From cornfields to corporations, Lawrence leaders hear how Iowa State has built a $100M university business park
Chamber of commerce delegation exploring Ames, Des Moines

photo by: Chad Lawhorn/Journal-World
Members of a Lawrence delegation enter the headquarters building of the ISU Research Park on Oct. 14, 2025.
Ames, Iowa — Iowa cornfields already have a reputation for building it and they will come.
Lawrence and Douglas County leaders in Iowa for a chamber of commerce intercity visit on Tuesday weren’t interested in the baseball — “Field of Dreams” — version of that story. Instead, they were more interested in learning what happened when an Iowa cornfield got torn up and reimagined as a business park.
In 1987, leaders at Iowa State University identified a 40-acre cornfield on the outskirts of Ames, and began planning for how it could become a university research park. Today, the business park has about 1,000,000 square feet of office and research space in 22 buildings spread across 550 acres. In total, the park has about $100 million in assets and hosts about 140 companies and 2,500 employees.
Those are a lot of numbers, but one that stood out to Lawrence leaders was the year 1987. That’s about 20 years before the University of Kansas truly began its efforts to attract corporations and their research teams to KU’s West Campus.

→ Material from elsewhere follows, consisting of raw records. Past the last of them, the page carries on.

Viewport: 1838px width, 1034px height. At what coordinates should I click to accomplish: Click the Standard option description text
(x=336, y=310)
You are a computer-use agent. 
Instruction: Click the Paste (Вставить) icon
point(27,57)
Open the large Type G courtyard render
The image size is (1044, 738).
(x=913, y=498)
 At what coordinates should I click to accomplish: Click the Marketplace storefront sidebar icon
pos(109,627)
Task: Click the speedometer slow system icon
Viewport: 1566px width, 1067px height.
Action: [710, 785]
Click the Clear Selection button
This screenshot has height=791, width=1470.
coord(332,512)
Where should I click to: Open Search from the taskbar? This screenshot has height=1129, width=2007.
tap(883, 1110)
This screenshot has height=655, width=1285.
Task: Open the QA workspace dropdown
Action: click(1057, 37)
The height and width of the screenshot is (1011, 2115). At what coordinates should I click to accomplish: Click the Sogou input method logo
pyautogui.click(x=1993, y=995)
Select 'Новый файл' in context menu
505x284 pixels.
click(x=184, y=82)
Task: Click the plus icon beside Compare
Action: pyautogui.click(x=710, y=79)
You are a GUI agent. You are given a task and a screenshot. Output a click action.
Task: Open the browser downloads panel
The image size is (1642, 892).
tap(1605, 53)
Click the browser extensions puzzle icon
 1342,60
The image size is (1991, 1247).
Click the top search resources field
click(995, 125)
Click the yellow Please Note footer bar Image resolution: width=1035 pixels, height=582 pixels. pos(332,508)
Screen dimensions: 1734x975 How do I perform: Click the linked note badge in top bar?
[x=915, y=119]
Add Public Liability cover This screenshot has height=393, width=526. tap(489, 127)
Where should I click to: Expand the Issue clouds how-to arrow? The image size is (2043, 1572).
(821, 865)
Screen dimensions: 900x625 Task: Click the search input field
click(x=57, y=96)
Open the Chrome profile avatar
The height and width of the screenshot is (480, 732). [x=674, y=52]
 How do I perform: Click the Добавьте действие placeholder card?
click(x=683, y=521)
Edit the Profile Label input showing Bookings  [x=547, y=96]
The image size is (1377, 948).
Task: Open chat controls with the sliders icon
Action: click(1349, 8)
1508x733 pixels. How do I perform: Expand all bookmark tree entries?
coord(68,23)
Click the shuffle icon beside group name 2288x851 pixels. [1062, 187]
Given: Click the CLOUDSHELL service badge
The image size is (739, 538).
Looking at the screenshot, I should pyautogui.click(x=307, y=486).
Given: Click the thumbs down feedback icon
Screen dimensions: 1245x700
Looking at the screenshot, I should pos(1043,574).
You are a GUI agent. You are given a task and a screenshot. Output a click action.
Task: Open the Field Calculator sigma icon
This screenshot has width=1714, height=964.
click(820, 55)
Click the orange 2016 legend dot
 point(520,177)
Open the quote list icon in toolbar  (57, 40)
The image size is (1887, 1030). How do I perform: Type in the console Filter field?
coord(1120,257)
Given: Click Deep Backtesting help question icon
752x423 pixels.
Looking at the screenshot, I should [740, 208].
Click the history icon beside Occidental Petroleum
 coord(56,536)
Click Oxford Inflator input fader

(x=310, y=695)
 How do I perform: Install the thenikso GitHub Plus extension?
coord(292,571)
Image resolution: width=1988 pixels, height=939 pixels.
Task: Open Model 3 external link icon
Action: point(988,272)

That left local leaders hoping the Ames project had given them a glimpse at Lawrence’s future as KU continues to develop The Crossing project on its West Campus.
“We’re about 18 years old and they’re about 38 years old, so I think we’re heading in the right direction,” Adam Courtney, chief executive of KU Innovation Park, told me as part of Tuesday’s tour.
Innovation Park has undertaken three separate building projects on West Campus to provide incubator space for start-up companies and also for well-established companies that want to be close to KU students and KU researchers. Innovation Park has served about 75 companies over the years, and has just under 800 jobs in the program, Courtney said.
The park has a goal of having 4,000 jobs when it is fully developed.
The Lawrence delegation on Tuesday heard that in Ames they have thought both big and small to get to their numbers. The park does provide services and very cheap office space — $200 per month — to start-up companies.
But the university also has made it clear that the ISU Research Park isn’t just about fostering start-up companies. The park is home to dozens of large companies, including multiple publicly-traded companies. Those include John Deere, which has two facilities in the park, including one that does design work for sprayers that are tested in cornfields that still abut the research park.
Alison Doyle, associate director at the ISU Research Park, said Iowa State leaders have recognized that the university has a big advantage over traditional business parks: The park doesn’t just have land to offer, but also have new employees to offer businesses.
“We churn out 8,000 graduates every year, right?” Doyle told the tour attendees.
Doyle said “talent attraction” has been a key ingredient in the “secret sauce” for the park’s success. The park has tried to squeeze every ounce of juice out of that advantage by creating a unique internship program. Instead of having individual companies hire ISU students as interns, the research park technically hires the interns on behalf of the companies. That allows the research park to take care of all the administrative duties, such as payroll, workers compensation insurance and other such issues. The research park pays students an agreed-upon hourly rate, and then bills the company monthly for those hours, plus a 10% administrative fee. The program was designed for start-up companies that often don’t have a human resources department. The program has been popular with start-up companies, but Doyle said it is now most heavily used by the larger companies, which are finding that the process makes it much easier to add interns as opportunities arise.
The ISU park has taken the approach a step further, and now is working on a program that convinces those interns to remain with those companies after graduation. Doyle said the park’s companies had been frustrated that many interns were getting swept up by companies from the coasts after graduation.
The staff at ISU Research Park tackled that problem by doing more outreach with students, and helping the park’s companies highlight what they have to offer. The research park also has begun offering a money-back-guarantee to companies who ultimately aren’t able to convince an intern to join the company.

Alison Doyle, associate director of the ISU Research Park, and Rick Sanders, president of the park, talk to a Lawrence delegation on Oct. 14, 2025.
Rick Sanders, president of the ISU Research Park, told the Douglas County delegation that the money-back-guarantee is an example of how the research park spends a lot of time thinking about the finances of the companies in the park.
“We look at everything through the lens of ROI (return on investment) for the entities that we deal with,” Sanders said.
That too has been part of the secret sauce of the growth of ISU Research Park, he said.
“The interesting thing is when you start to provide that ROI, the word gets out pretty quickly,” Sanders said. “And once the word gets out, you start seeing more and more and more companies.”